Although this appears to be very promising, there are a number of questions that I have about this study. The use of eGFR as a primary endpoint is questionable. 98% of the patients in this study were on an ACE/ARB and, as Matt alluded to in his previous post, if you took all of these patients off the ACE/ARB, you would probably see an increase in GFR. This is not necessarily a good thing if, in fact, it is simply leading to increased intraglomerular pressure. In the paper, the authors state that the drug is similar in structure to the cycloprostenone prostaglandins. Although these are described as being primarily anti-inflammatory in nature, could they also cause afferent arteriolar vasodilatation and therefore have a significant hemodynamic effect? The authors point out that the effects persisted up to 4 weeks after stopping the drug which suggests that the effect is not entirely hemodynamic but does not exclude it. It is important to note that this increase does not appear to be related to changes in creatinine metabolism. In a prior, smaller study, the same authors reported increases in measured creatinine clearance in patients treated with the drug without any change in overall creatinine excretion.

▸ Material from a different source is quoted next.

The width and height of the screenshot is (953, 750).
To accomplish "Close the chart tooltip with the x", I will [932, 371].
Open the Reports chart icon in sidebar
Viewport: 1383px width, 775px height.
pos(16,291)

More important is the issue of protein excretion. Microalbuminuria is the often the first sign of diabetic nephropathy and our treatments are targeted at reducing albumin excretion. In this study, bardoxolone reportedly caused a ‘slight but significant’ increase in the ACR that positively correlated with the GFR. Apart from this statement, there are no primary data in the main paper. In the appendix, the table below was published (click to enlarge):
I am open to correction but I take this to mean that the ACR was 1.4 times baseline in the placebo group but that this increased to 2.6 times baseline in the 75mg group. This was highly significant. The figure below, also from the appendix, tells a similar story but it must be pointed out that the scale on the left is a log scale such that any increase may appear less than it actually was. In a study of the progression of diabetic nephropathy, I would have imagined that the change in the ACR would be an important endpoint and would have been included more prominently.
(Click to enlarge)
All that said, the result of this study matches with animal data that suggested a protective effect for this drug in models of acute and chronic renal disease and if the increase in GFR is real and beneficial, this class of medications could revolutionize the treatment of CKD. It’s great to see potential new lines of therapy for our patients and we should look forward to the phase III trials that will apparently begin enrolling later this year.